Modifying the Mobility Scale for Acute Stroke (MSAS) for All Stroke Phases (MSAllS): Measurement Properties and Clinical Application

Arch Phys Med Rehabil. 2024 Feb 29:S0003-9993(24)00832-3. doi: 10.1016/j.apmr.2024.02.722. Online ahead of print.

Abstract

Objective: To develop and examine the measurement properties and interpretability of the Mobility Scale for "All" Stroke Phases (MSAllS) as a potential single outcome measure to capture improvements in physical function throughout the stroke continuum.

Design: Retrospective cross-sectional study.

Setting: Inpatient rehabilitation unit.

Participants: People after stroke at discharge from rehabilitation (N=309).

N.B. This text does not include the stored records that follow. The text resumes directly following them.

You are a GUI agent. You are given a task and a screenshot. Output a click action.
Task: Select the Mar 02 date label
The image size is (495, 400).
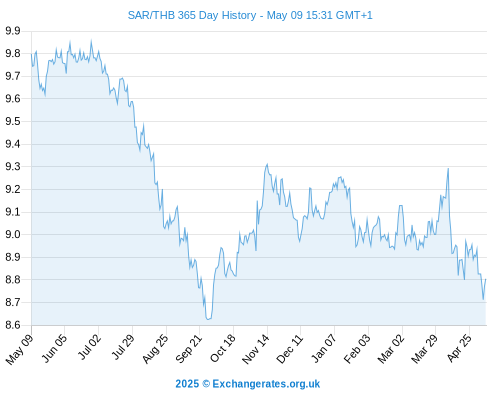point(391,349)
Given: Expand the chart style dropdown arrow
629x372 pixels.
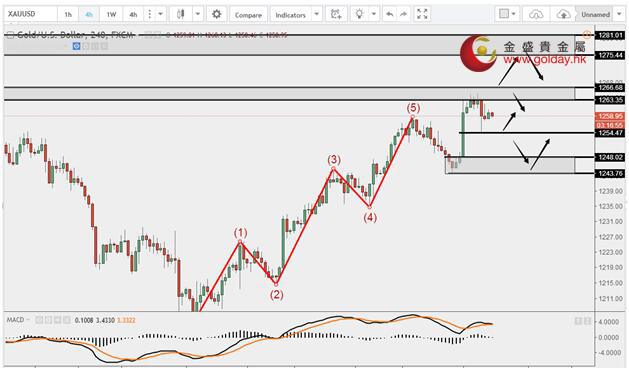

Intervention: Not applicable.

Main outcome measure(s): We developed MSAllS by extending the highest MSAS level (walk 10 m independently) with 4 gait speed levels. To establish a clinical anchor, we extracted a 4-level discharge outcome. To assess the distributional properties and internal consistency of MSAllS, we evaluated its ceiling effects and calculated the Cronbach alpha, respectively. To assess structural validity, we performed a confirmatory factor analysis. To assess (i) its convergent validity with the FIM and (ii) its predictive validity with the clinical anchor, we used Spearman's rank correlations. To evaluate the clinical interpretability of MSAllS, we used an item-response theory-based method to estimate MSAllS thresholds associated with the clinical anchor.

Results: The MSAllS had lower ceiling effects compared with MSAS (0% vs 25%). Internal consistency of MSAllS was excellent (α=0.94). Structural validity of MSAllS demonstrated a good fit (Comparative Fit Index=0.95; Tucker-Lewis Index=0.92; Root Means Square Error of Approximation=0.17). MSAllS demonstrated a moderate correlation (rho=0.66) with FIM score and with the clinical anchor (rho=0.75). MSAllS thresholds for increasing levels of the clinical anchor were 22 (20.8 to 23.6) - at least moderate assistance with walking/transfers, 28 (27.5 to 29.4) - at most supervision with walking, and 33 (32.5 to 33.4) - able to walk unassisted.

Conclusion: The MSAllS showed adequate measurement properties and clinical interpretability. MSAllS has the potential to be a single universal measure to evaluate physical function after stroke but further evaluation of clinical interpretability is required.

Keywords: Outcome measure; Physical function; Rehabilitation; Stroke.